FRAGMENTO DEL TEXTO:
┄┄┄┄┄┄┄┄┄┄

No hace mucho tiempo, alguien me preguntó qué era lo característico de un escritor. La respuesta fue muy simple: un escritor es la persona que se dedica a escribir. Fue una salida fácil para una cuestión compleja. Desde luego, es la escritura la que define al escritor, pero se trata de un proceso que va más allá de la serie de actos en que un hombre o una mujer fija palabras con tinta en un papel. Pero, ¿en qué momento alguien se convierte en escritor? ¿Cómo se sabe? ¿Cuándo ocurre la transformación de un mortal común y corriente en un sublime autor consagrado? Se me ocurrió entonces recomendar Escribir es un tic de Francesco Piccolo (Barcelona: Ariel, 2008), en donde el autor habla de los métodos y las manías de los escritores, y en cuyo prólogo a la segunda edición señala queNo se sabe muy bien cómo nacieron ni hace cuánto tiempo, pero en el mundo hay dos civilizaciones divididas por una frontera neta –gracias a la cual ni siquiera se puede decir que estén en guerra-.

┄┄┄┄┄┄┄┄┄┄

EXTRACTO DE DATOS:
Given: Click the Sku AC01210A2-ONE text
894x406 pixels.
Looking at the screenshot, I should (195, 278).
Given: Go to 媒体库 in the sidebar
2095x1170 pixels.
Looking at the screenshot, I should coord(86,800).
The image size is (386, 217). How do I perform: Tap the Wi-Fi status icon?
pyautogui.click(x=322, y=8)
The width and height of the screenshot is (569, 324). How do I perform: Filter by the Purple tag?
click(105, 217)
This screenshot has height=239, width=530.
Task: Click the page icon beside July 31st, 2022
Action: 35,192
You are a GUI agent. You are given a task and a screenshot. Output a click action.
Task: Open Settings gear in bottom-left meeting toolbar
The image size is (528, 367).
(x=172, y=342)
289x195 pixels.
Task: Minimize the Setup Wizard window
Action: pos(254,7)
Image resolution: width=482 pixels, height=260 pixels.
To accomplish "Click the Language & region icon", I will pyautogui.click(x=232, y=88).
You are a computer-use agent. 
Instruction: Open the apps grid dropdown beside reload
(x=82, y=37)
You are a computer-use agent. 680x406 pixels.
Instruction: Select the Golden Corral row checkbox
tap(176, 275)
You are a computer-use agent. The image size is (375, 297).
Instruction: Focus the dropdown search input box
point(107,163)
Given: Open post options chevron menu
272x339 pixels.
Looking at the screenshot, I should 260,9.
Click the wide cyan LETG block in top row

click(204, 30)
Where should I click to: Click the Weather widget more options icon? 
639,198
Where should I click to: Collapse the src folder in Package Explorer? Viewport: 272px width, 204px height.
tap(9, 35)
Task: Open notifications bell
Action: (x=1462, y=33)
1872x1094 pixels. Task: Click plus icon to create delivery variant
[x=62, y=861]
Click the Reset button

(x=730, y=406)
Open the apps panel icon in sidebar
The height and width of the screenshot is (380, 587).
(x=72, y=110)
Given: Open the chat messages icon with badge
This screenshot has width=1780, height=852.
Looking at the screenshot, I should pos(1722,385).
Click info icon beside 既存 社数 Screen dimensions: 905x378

┄┄┄┄┄┄┄┄┄┄

EJERCICIO BREVE: Resume de forma más corta el párrafo del fragmento que empieza con «No hace mucho tiempo», sin dejar fuera sus ideas principales. Para contestar, usa solo el fragmento.

RESPUESTA CORRECTA: Hace poco me preguntaron qué caracteriza a un escritor, y respondí algo simple: es quien se dedica a escribir. Fue una salida fácil, porque escribir va más allá de poner palabras con tinta en un papel. Quedan preguntas abiertas: ¿en qué momento alguien se vuelve escritor y cómo se sabe? Por eso se me ocurrió recomendar Escribir es un tic, de Francesco Piccolo (Barcelona: Ariel, 2008). Ese libro trata de los métodos y las manías de los escritores. En el prólogo a la segunda edición se habla de dos civilizaciones separadas por una frontera clara.